A Europa está a repetir o erro de chegar tarde às grandes mudanças tecnológicas. E a inércia na adoção de IA pode comprometer a competitividade do continente. O alerta é da presidente do Banco Central Europeu, Christine Lagarde, que diz que o espaço europeu está mesmo a pôr em risco o seu próprio futuro.

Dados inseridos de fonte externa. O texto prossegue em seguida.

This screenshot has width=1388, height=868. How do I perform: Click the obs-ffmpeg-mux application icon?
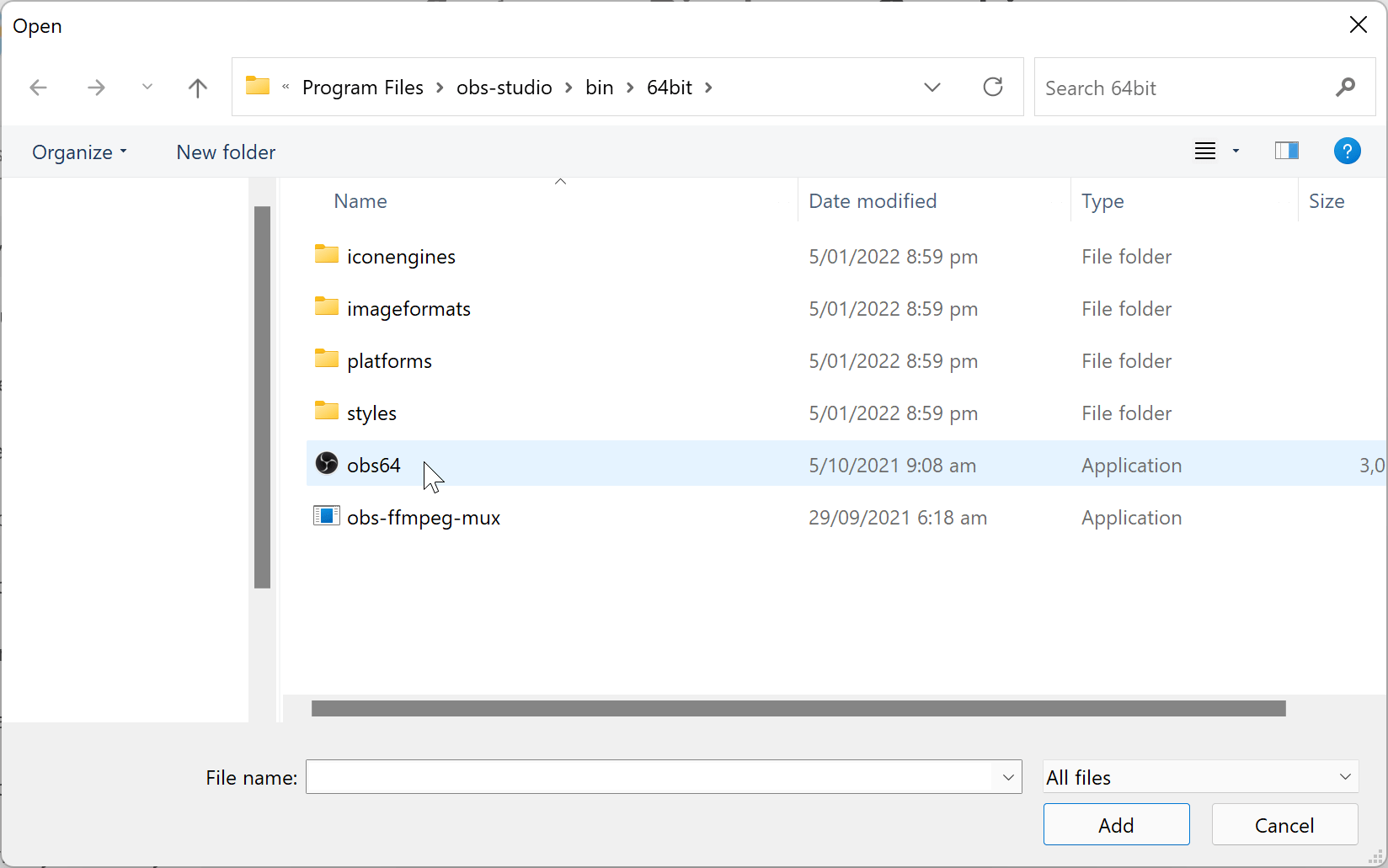tap(326, 516)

Para a líder do BCE, que falava no Euro Finance Week, na Bratislava, Bruxelas insiste que os obstáculos que travam a difusão desta tecnologia têm de ser removidos rapidamente. Reconhecendo que a Europa já perdeu a oportunidade de assumir o papel de pioneira na IA, um erro que considera resultado da lentidão com que o bloco aderiu à última vaga de transformação digital, salienta que o risco passa por deixar passar a nova onda tecnológica e colocar em causa a capacidade económica europeia no setor
Sendo a UE composta por 27 países, defende que não pode limitar-se a comprar soluções de IA produzidas por gigantes estrangeiros, uma vez que isso agravaria a dependência europeia de fornecedores externos. Para evitar este cenário, será necessário "diversificar partes críticas da cadeia de fornecimento de IA e evitar pontos únicos de falha. Nas camadas fundamentais, como a capacidade de computação baseada em chips e centros de dados, devemos manter uma capacidade mínima".
Deixou ainda claro que a resposta europeia exigirá interoperabilidade e normas abertas, que promovam concorrência real, energia a preços mais baixo. Assim como uma regulação mais uniforme e um mercado de capitais integrado capaz de assumir risco.